What lines of the data below hold the string "Foam"? Copy each one out.

Collected data entries
————————

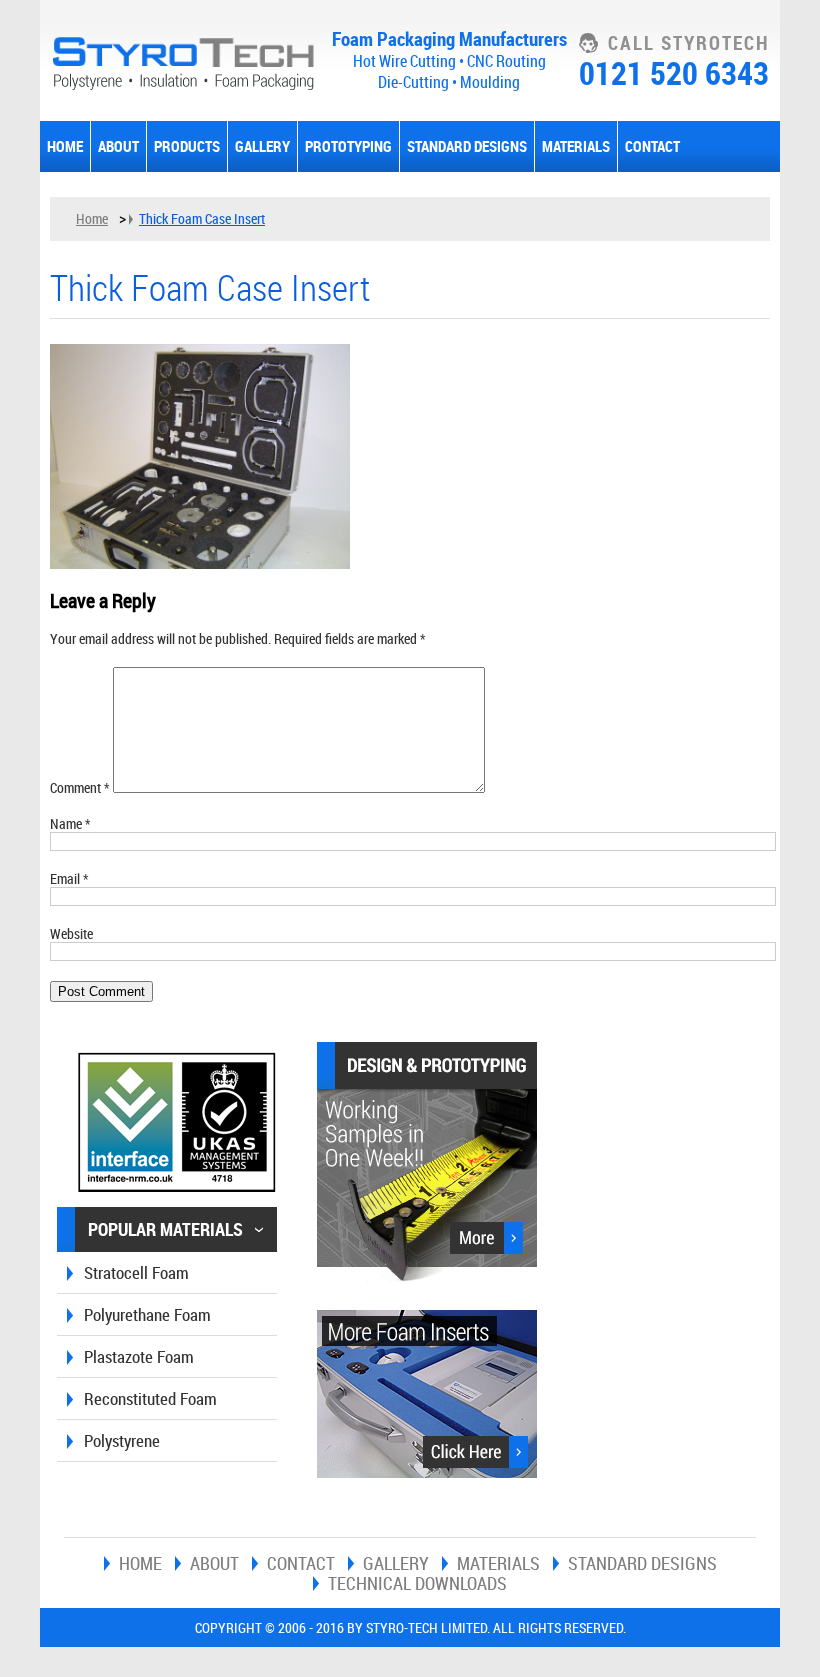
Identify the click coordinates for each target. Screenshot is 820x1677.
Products (187, 146)
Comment (80, 787)
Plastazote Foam (139, 1356)
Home (65, 146)
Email (69, 878)
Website (71, 933)
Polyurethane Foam (147, 1314)
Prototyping (348, 146)
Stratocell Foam (136, 1272)
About (118, 146)
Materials (576, 146)
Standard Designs (467, 146)
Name (70, 823)
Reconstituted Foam (150, 1398)
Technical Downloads (417, 1583)
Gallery (262, 146)
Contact (652, 146)
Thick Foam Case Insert (202, 218)
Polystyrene (122, 1440)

————————

### [Output of the task]
Plastazote Foam (139, 1356)
Polyurethane Foam (147, 1314)
Stratocell Foam (136, 1272)
Reconstituted Foam (150, 1398)
Thick Foam Case Insert (202, 218)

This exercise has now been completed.